Nanobots play ‘follow the leader’ by chasing chemical trails in microfluidic device

Researchers at Penn State demonstrate the first steps in the design of tiny particles that can perform specialized tasks, such as targeted delivery of drugs or other cargo.

A group of tiny particles followed “breadcrumbs” left behind by a different group of particles in new experiments demonstrating the first steps in creating intelligent communicating systems involving active particles—sometimes called nanobots—that perform specialized tasks. The experiment was possible thanks to a new microfluidic tool developed by researchers at Penn State that allowed them to observe the particles for far longer than had been previously possible.

The extended time allowed the team to watch as one group of particles followed a chemical gradient while creating a different chemical gradient in its wake, which was followed by the second group of particles. This type of system could eventually be developed for targeted delivery of drugs or other cargo, where one group of particles identifies a location, then signals for a second group of particles that delivers the cargo, the researchers explained. A paper describing the research was published in Cell Reports Physical Science.

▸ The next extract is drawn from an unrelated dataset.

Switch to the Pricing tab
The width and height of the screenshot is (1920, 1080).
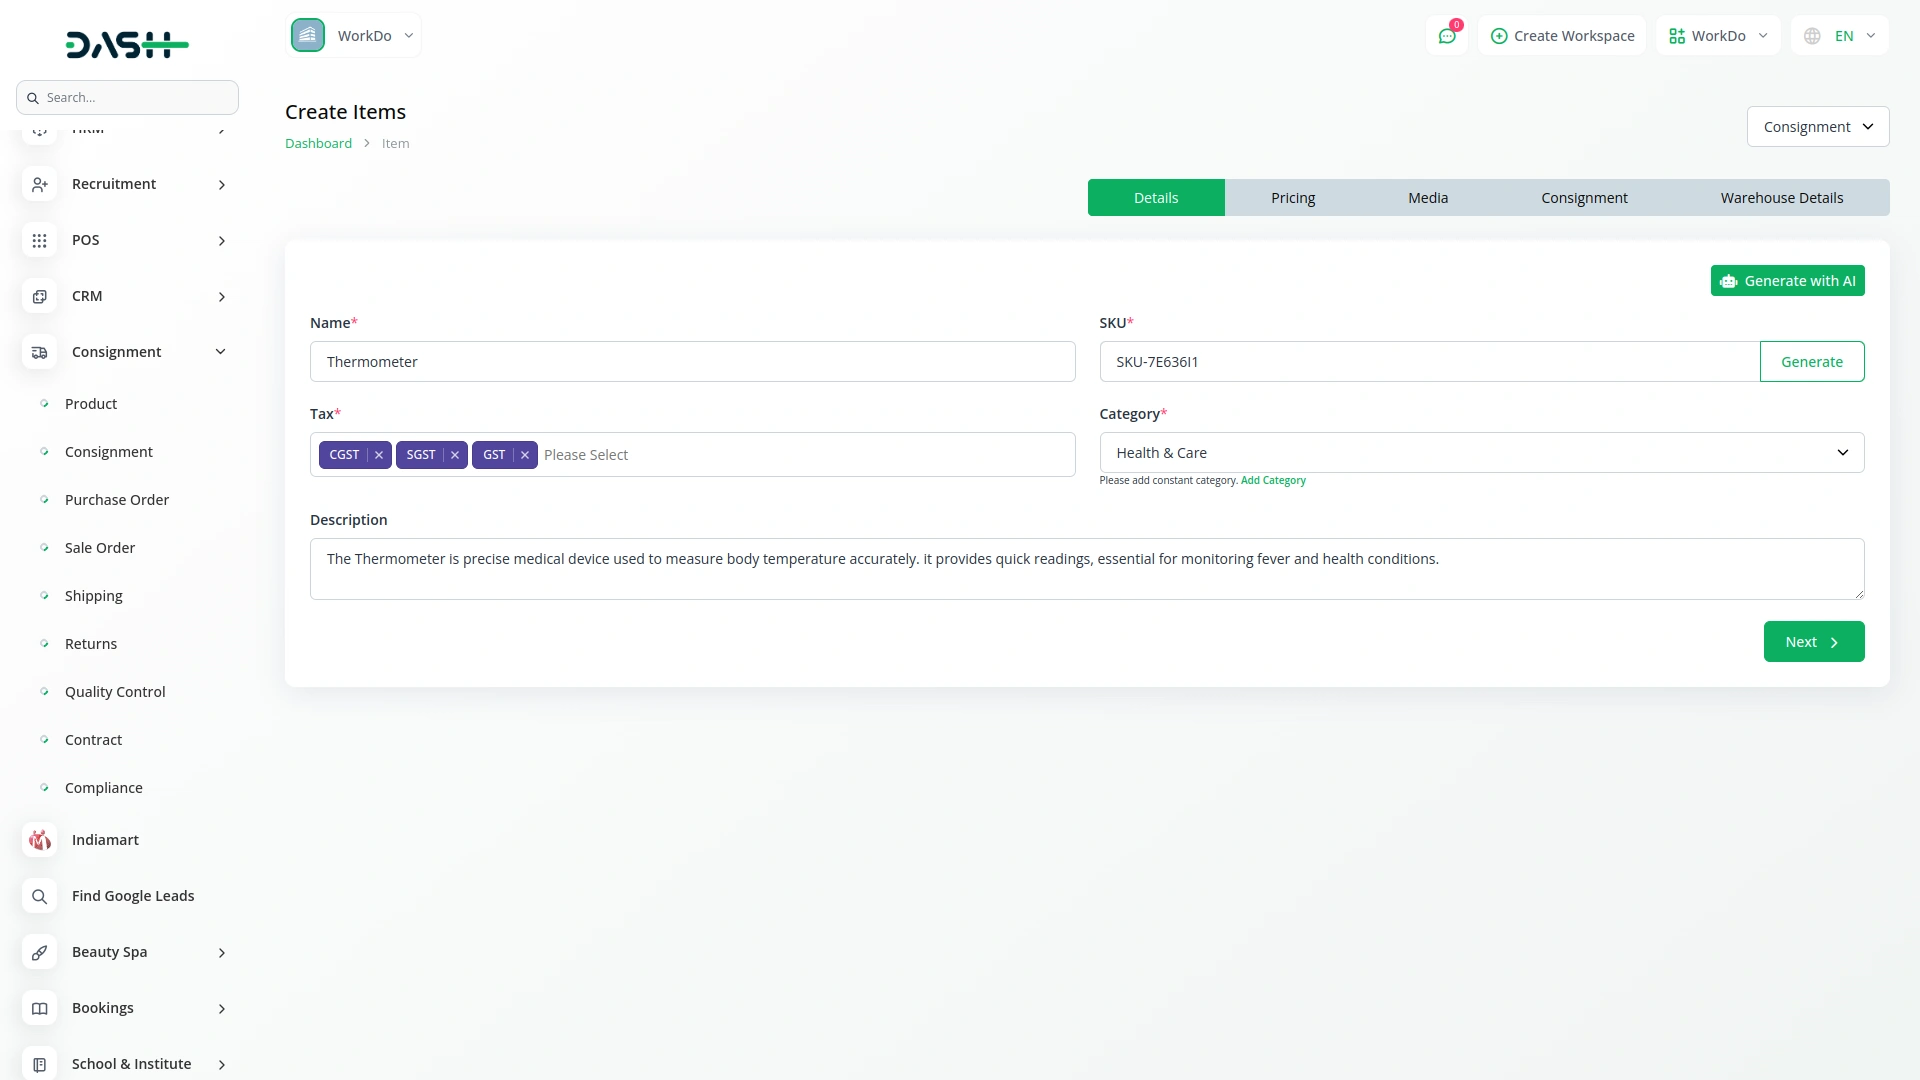tap(1293, 197)
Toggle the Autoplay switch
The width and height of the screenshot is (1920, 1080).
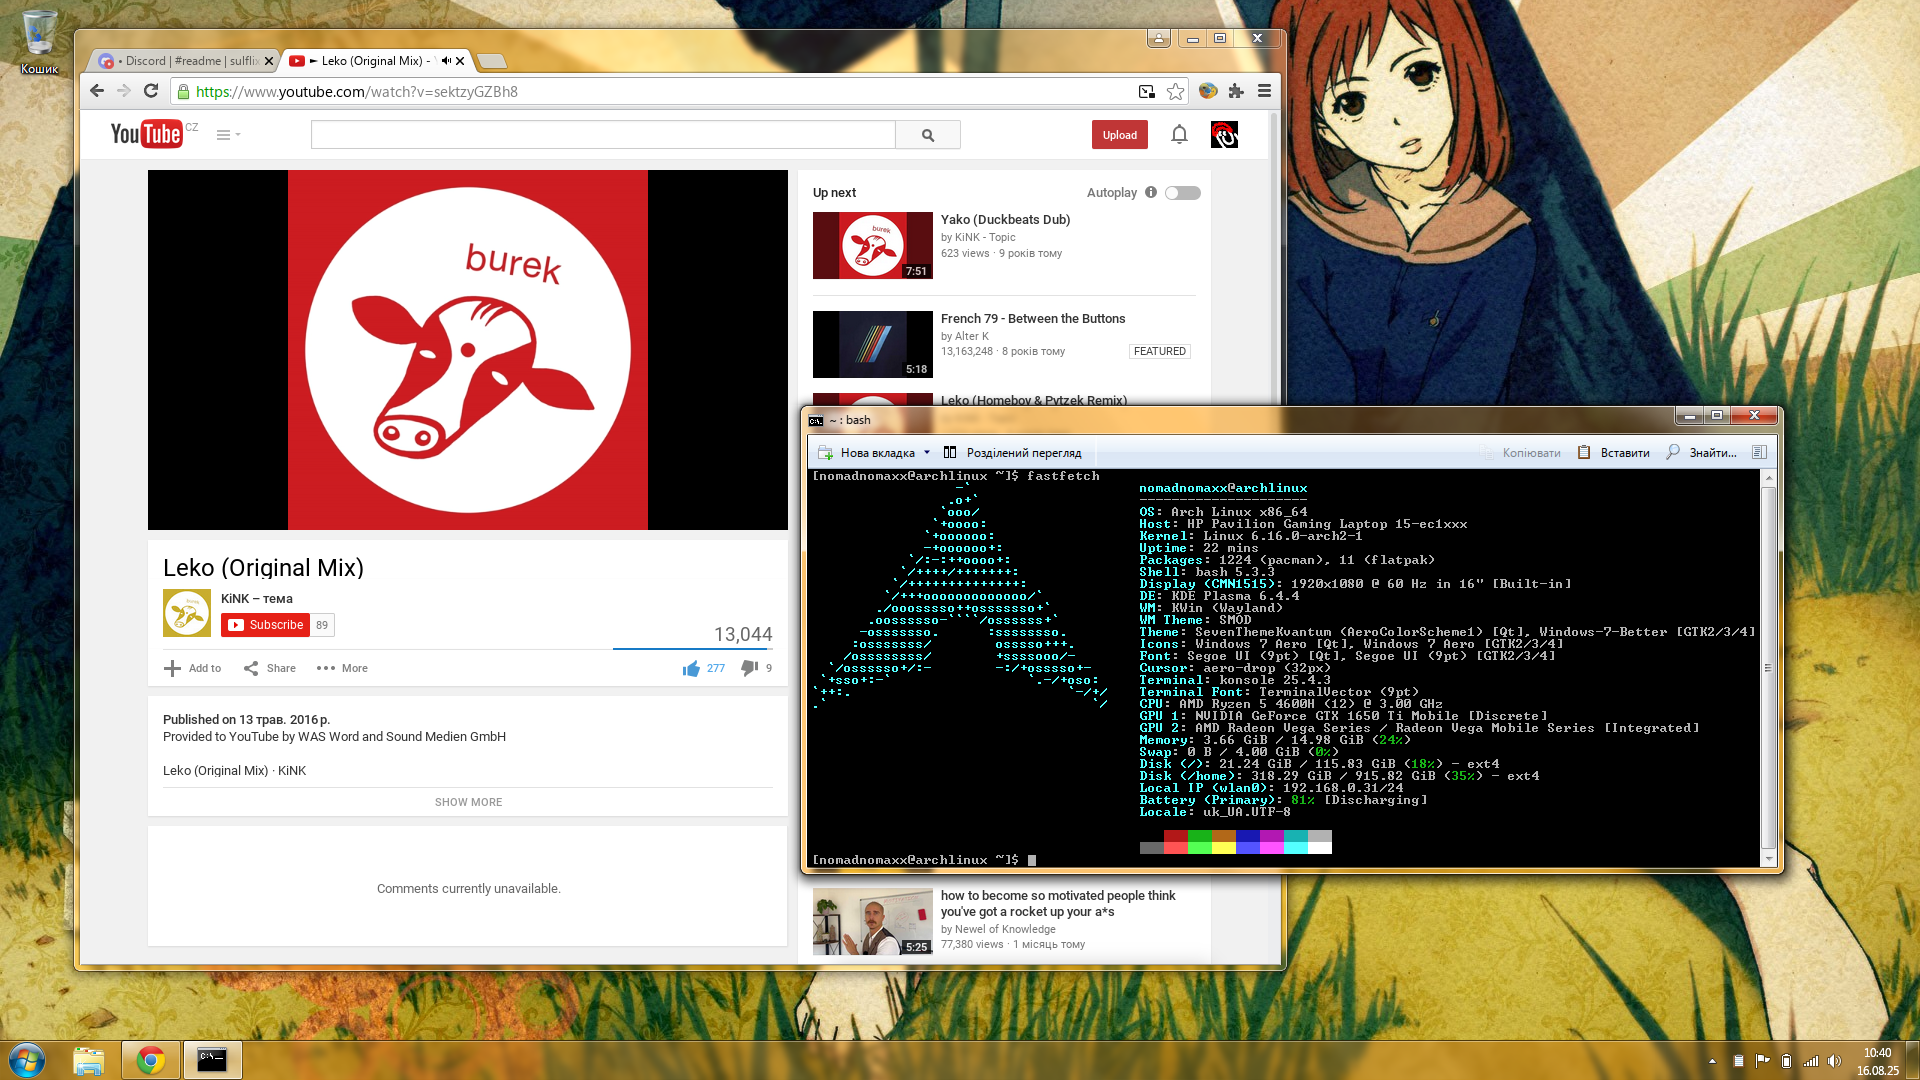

“We are trying to create autonomous particles that can perform different tasks,” said Ayusman Sen, Verne M. Willaman Professor of Chemistry in the Eberly College of Science at Penn State and the leader of the research team. “The inspiration is social insects like ants where you have a division of labor. Some ants are soldiers, others are foragers, etc. Similarly, the design of particle populations with multiple functionalities will be greatly simplified by having different groups of communicating particles, each having its own functional response.”

The researchers built particles that move directionally based on the presence of a chemical gradient—a process called “chemotaxis.” This behavior, moving toward higher concentrations of a nutrient or away from a toxin, is seen from bacterial cells to higher organisms and specialized proteins called enzymes. For example, you might follow your nose toward an increasingly strong scent emanating from a bakery.

“Many enzymes will move autonomously toward higher concentrations of the substrate that they catalyze,” said Yu-Ching Tseng, a graduate student in chemistry at Penn State and member of the research team. “We can coat tiny particles with enzymes and expose them to a chemical gradient of their substrate to observe this experimentally, but until now we could only observe them for a very short amount of time, a few seconds.”

The team’s new microfluidic device consists of tiny channels etched into a polymer block that enables the manipulation of extremely small amounts of fluids. The researchers can then observe particle movement in the channels for minutes at a time using a fluorescent microscope.

“We worked with the Nanofabrication Laboratory at Penn State to develop a microfluidic device that is T-shaped,” said Aditya Sapre, a graduate student in chemical engineering at Penn State and member of the research team. “The particles flow across the top of the T and encounter a chemical gradient that is established from the base of the T.”

The researchers can then observe the particle behavior in a chamber at the intersection of the top and base, Sapre said.

“Many enzyme cascades, where one enzyme makes a product that is used by a second enzyme, are found in nature,” said Xiaotian Lu, a graduate student in chemical engineering at Penn State and member of the research team. “For example, particles coated with the enzyme acid phosphatase will follow a gradient of the chemical glucose-6-phosphate and convert it into glucose. Particles coated with the enzyme glucose oxidase, which in turn uses glucose as its substrate, will then follow the trail left behind by the acid phosphatase coated particles.”

One particle following another, like a predator chasing its prey, is an example of non-reciprocal interaction. It is an apparent violation of Newton’s third law of equal and opposite interactions and generally only observed in living matter, according to the researchers.

“Interest in directing motion of active particles by chemotaxis has garnered attention for drug and cargo delivery to specific locations,” Sen said. “Our new microfluidic device has allowed us to show that we can design systems where one group of particles will follow another.

“Eventually we hope that these principles can help lead, for example, to advances where a cancer drug could be delivered directly to a tumor, as opposed to current chemotherapy drugs that impact the entire body.”